§ WHAT IS EXPECTED:
Rewrite the lines of the data below as a JSON list of strings, one string per line, with blank lines left out. Leave the picture lines out of the list.

## start SUPPLIED MATERIAL

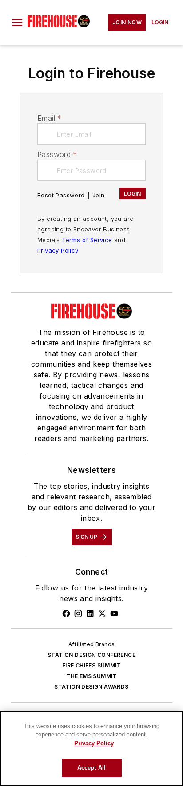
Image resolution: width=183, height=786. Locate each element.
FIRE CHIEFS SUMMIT (91, 665)
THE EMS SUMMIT (91, 676)
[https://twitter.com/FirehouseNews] (102, 613)
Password (57, 154)
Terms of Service (87, 239)
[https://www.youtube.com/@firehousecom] (114, 613)
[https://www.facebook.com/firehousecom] (66, 613)
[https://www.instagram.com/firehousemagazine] (78, 613)
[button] (17, 22)
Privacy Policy (58, 250)
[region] (91, 748)
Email (49, 118)
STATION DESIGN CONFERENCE (91, 655)
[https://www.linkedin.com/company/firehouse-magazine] (90, 613)
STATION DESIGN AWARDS (91, 686)
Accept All (91, 767)
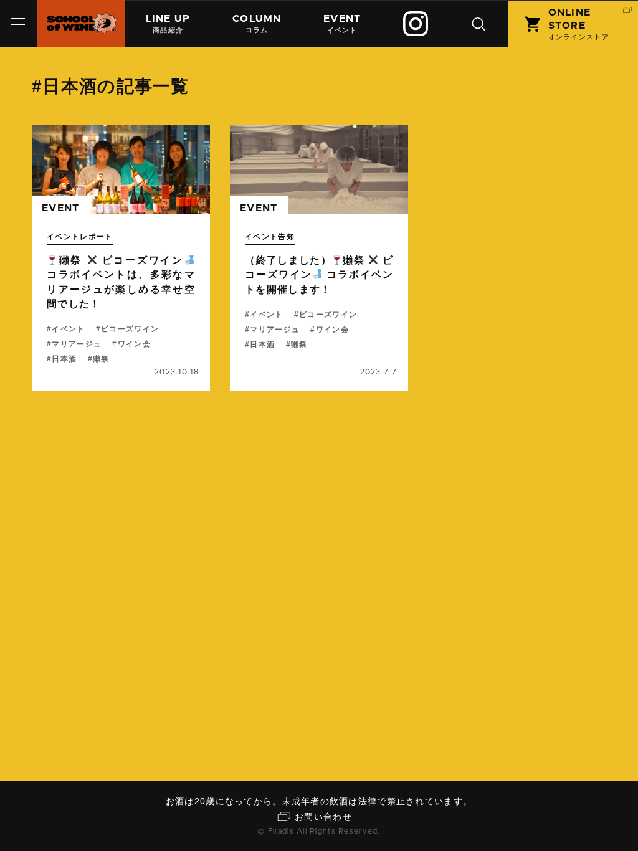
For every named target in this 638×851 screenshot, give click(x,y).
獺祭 (101, 358)
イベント (342, 24)
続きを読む (121, 258)
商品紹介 (168, 24)
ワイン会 (134, 344)
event (60, 208)
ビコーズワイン (130, 329)
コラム (257, 24)
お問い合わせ (323, 817)
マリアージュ (77, 344)
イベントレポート (80, 236)
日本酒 (64, 358)
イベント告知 (270, 236)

## end SUPPLIED MATERIAL

§ REPLY TO THE EXERCISE:
[
  "Image resolution: width=183, height=786. Locate each element.",
  "FIRE CHIEFS SUMMIT (91, 665)",
  "THE EMS SUMMIT (91, 676)",
  "[https://twitter.com/FirehouseNews] (102, 613)",
  "Password (57, 154)",
  "Terms of Service (87, 239)",
  "[https://www.youtube.com/@firehousecom] (114, 613)",
  "[https://www.facebook.com/firehousecom] (66, 613)",
  "[https://www.instagram.com/firehousemagazine] (78, 613)",
  "[button] (17, 22)",
  "Privacy Policy (58, 250)",
  "[region] (91, 748)",
  "Email (49, 118)",
  "STATION DESIGN CONFERENCE (91, 655)",
  "[https://www.linkedin.com/company/firehouse-magazine] (90, 613)",
  "STATION DESIGN AWARDS (91, 686)",
  "Accept All (91, 767)",
  "For every named target in this 638×851 screenshot, give click(x,y).",
  "獺祭 (101, 358)",
  "イベント (342, 24)",
  "続きを読む (121, 258)",
  "商品紹介 (168, 24)",
  "ワイン会 (134, 344)",
  "event (60, 208)",
  "ビコーズワイン (130, 329)",
  "コラム (257, 24)",
  "お問い合わせ (323, 817)",
  "マリアージュ (77, 344)",
  "イベントレポート (80, 236)",
  "日本酒 (64, 358)",
  "イベント告知 (270, 236)"
]